Exercise brief - Copy the data between the lines holding "You are a GUI" and "coord(228,28)", inclusive, and leave the pictures out.

Records provided -
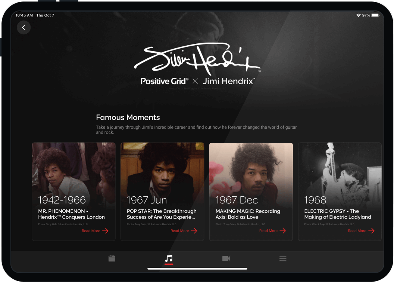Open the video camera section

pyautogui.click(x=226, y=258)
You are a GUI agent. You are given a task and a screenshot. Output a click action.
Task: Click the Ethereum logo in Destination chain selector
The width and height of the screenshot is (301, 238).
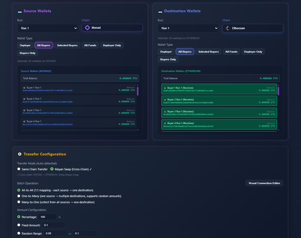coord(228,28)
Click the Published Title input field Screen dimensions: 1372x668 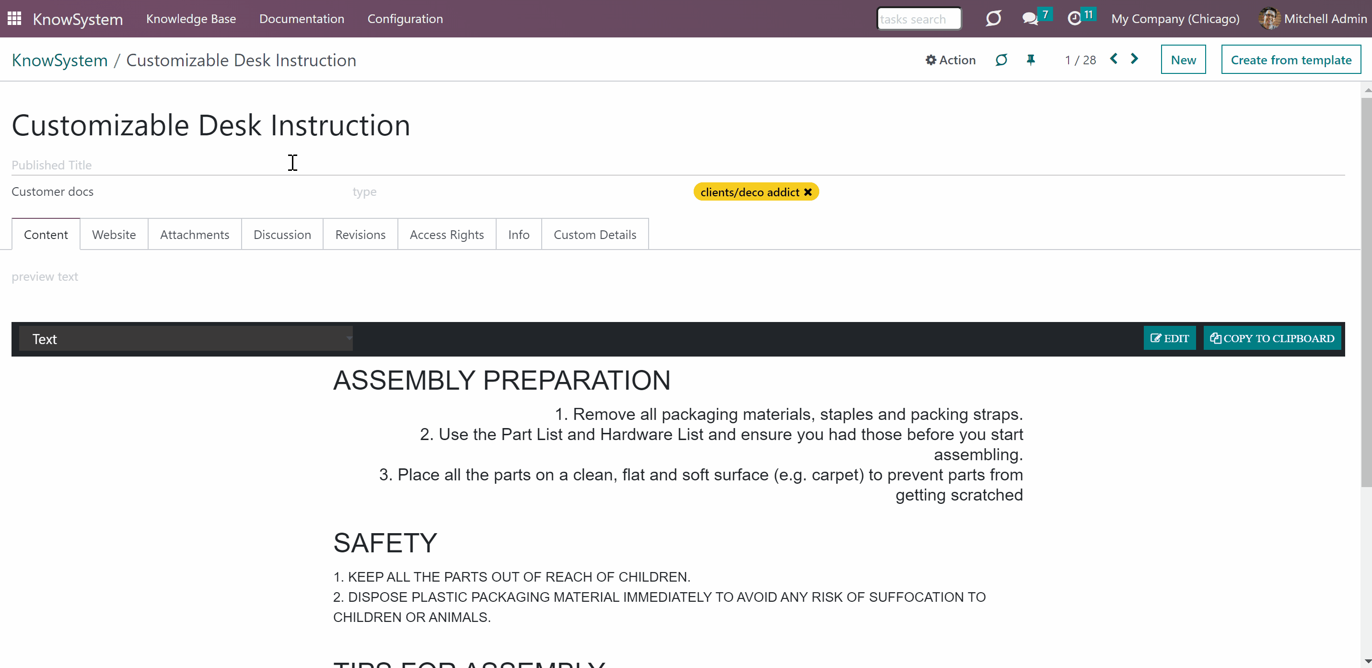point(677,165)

Completed task -
You are a GUI agent. You are given a task and a screenshot. Output a click action.
Task: Click the Ethereum logo in Destination chain selector
The width and height of the screenshot is (301, 238).
coord(228,28)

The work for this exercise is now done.